Provided text:

——————

# Spur center keeps getting stuck in the headstock



## bndawgs (Oct 21, 2016)

Is there a trick to avoiding my spur center from getting stuck in the headstock? Should I coat it with anti-seize before putting it in? It'll get stuck in there and then I have to use channel locks to twist it free. I've wrapped the spur center with a rag, but it's still getting a little beat up from the jaws of the wrench.


----------



## MrUnix (May 18, 2012)

What lathe you got? The spur center should get 'stuck' in the headstock (as otherwise it wouldn't turn the workpiece), and typically you knock it out with a knockout bar from the outboard side of the spindle. Some lathes have a collar that unscrews to push the center out… but all have a way to remove them without buggering them up.

Cheers,
Brad


----------



## bndawgs (Oct 21, 2016)

It's a Jet JWL-1236.

Just read through the manual again. I see where there's a drift rod and I have to remove the handle to use it.


----------



## MrUnix (May 18, 2012)

Read page 10 of your manual regarding how to remove the spur center… Your lathe came with a knockout bar (they call it a drift rod) - Item "D" in the picture below:










Cheers,
Brad


----------



## bndawgs (Oct 21, 2016)

Man, don't I feel like a DA now.

now to figure out a sharpening system for my tools so i can do some more turning. lol


----------



## Andybb (Sep 30, 2016)

As long as we're on the subject…..My PSI mandrel saver is the only attachment that gets stuck in my tailstock. All of the others come loose when I back the tailstock out as they are supposed to except the mandrel saver. I have to tap it out with a long flat heat screw driver placed behind the live center as the tailstock isn't hollow, which will eventually screw that live center up. I even tried a friends brand new mandrel saver and had the same result. Any ideas on how to correct this?

Sorry to hijack the thread. Thanks in advance.


----------



## MrUnix (May 18, 2012)

——————

Data supplied:
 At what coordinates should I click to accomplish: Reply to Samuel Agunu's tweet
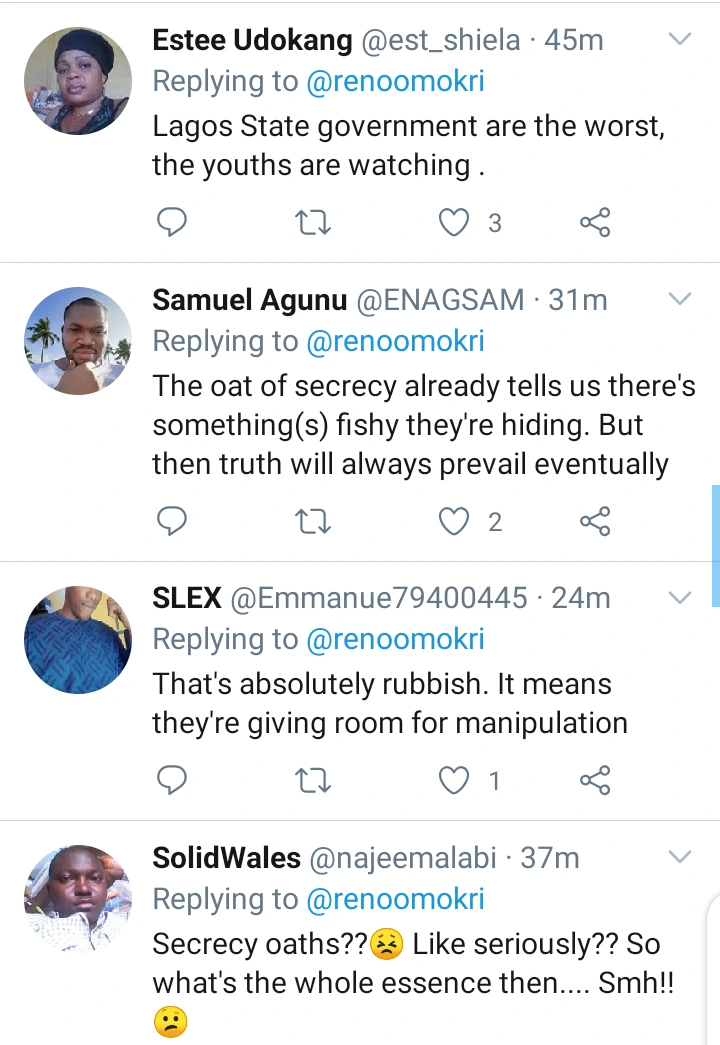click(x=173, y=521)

——————

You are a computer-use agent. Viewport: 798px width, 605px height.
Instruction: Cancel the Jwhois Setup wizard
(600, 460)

——————

Requests:
a) In the lathe thread, shorten the paragraph that begins "What lathe you got?" into a short bulleted list that keeps its main facts.
b) Write out the lathe thread from "As long as we're" up to and including "Thanks in advance.", and swap every "mandrel saver" for "mandrel adapter".
c) In the lathe thread, what model of lathe does the person who started the thread own?

Answers by task:
a)
- Asks which lathe the poster has.
- The spur center is meant to stick in the headstock, or it couldn't turn the workpiece.
- It's usually knocked out with a knockout bar from the outboard side of the spindle.
- Some lathes have a collar that unscrews to push the center out.
- Every lathe has a way to remove it without damaging it.

b)
As long as we're on the subject…..My PSI mandrel adapter is the only attachment that gets stuck in my tailstock. All of the others come loose when I back the tailstock out as they are supposed to except the mandrel adapter. I have to tap it out with a long flat heat screw driver placed behind the live center as the tailstock isn't hollow, which will eventually screw that live center up. I even tried a friends brand new mandrel adapter and had the same result. Any ideas on how to correct this?

Sorry to hijack the thread. Thanks in advance.

c) A Jet JWL-1236.